Eigentlich wollte sich Beierl am vergangenen Sonntag zum Kirchgang richten, aber es sei ihm nicht gut gegangen, überraschend und schnell ist er dann am Vormittag gestorben. Vor kurzen hatte er noch 80. Geburtstag gefeiert.
Geboren ist Beierl im Januar 1941 in Ottenrieth in einer kinderreichen Familie, er war das siebte von 12 Kindern. Die Schule besuchte er in Lennesrieth und anschließend arbeitete er als Glasschleifer.
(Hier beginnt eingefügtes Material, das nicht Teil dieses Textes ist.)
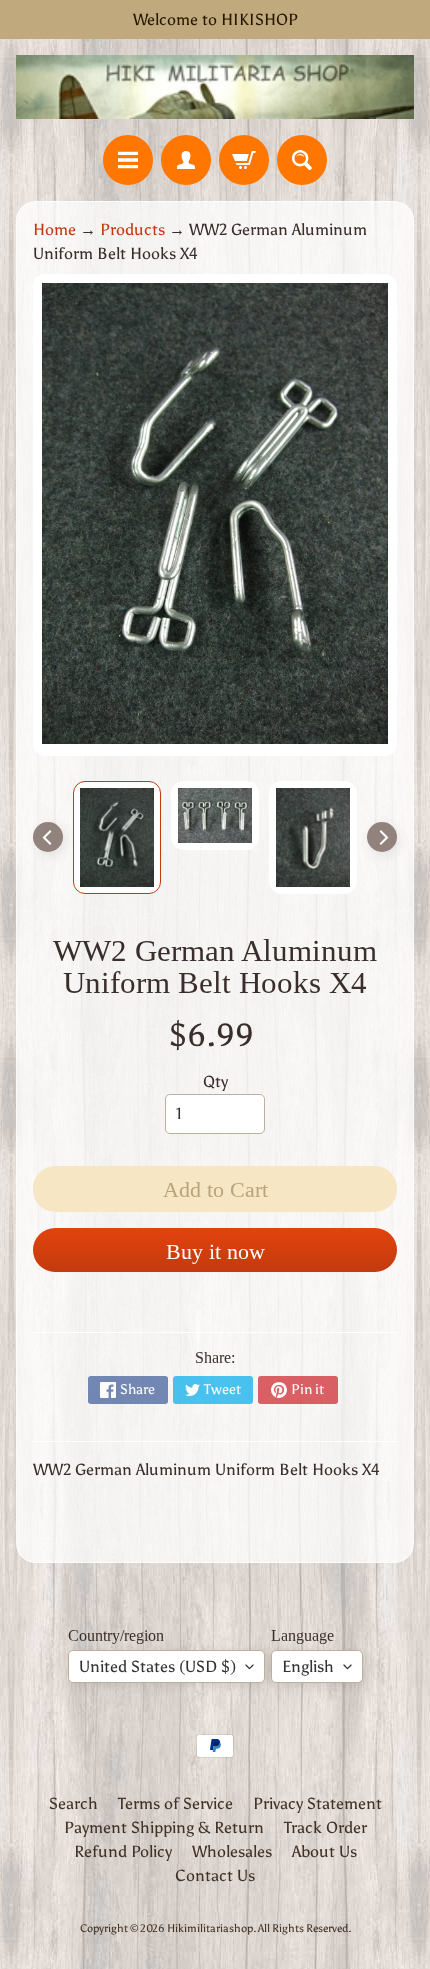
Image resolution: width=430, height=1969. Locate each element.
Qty (215, 1081)
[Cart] (244, 160)
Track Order (325, 1827)
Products (132, 229)
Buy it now (215, 1251)
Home (54, 229)
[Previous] (48, 837)
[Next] (382, 837)
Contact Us (215, 1875)
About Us (324, 1851)
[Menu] (128, 160)
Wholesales (232, 1851)
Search (73, 1803)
Im April 1966 heiratete er auf dem Fahrenberg sein Ehefrau Adelheid, die aus Eslarn stammt – in diesem Jahr hätten sie 55. Hochzeitstag feiern können. Zwei Töchtern haben sie das Leben geschenkt, der Stolz des Verstorbenen waren seine vier Enkel. Das Paar hat sich in Waldthurn ein Haus gebaut, die Gartenarbeit sei laut Pfarrer Götz seine Leidenschaft gewesen. Beierl war aber auch ein ausgesprochener Fußballkenner, sein Lieblingsverein war der FC Bayern München und gerne klopfte der Verstorbene auch einen Schafkopf. Im Lebensmittelpunkt des Verstorbenen standen seine Familie und sein Glaube, wobei der Fahrenberg und die Gottesmutter eine tragende Rolle spielten.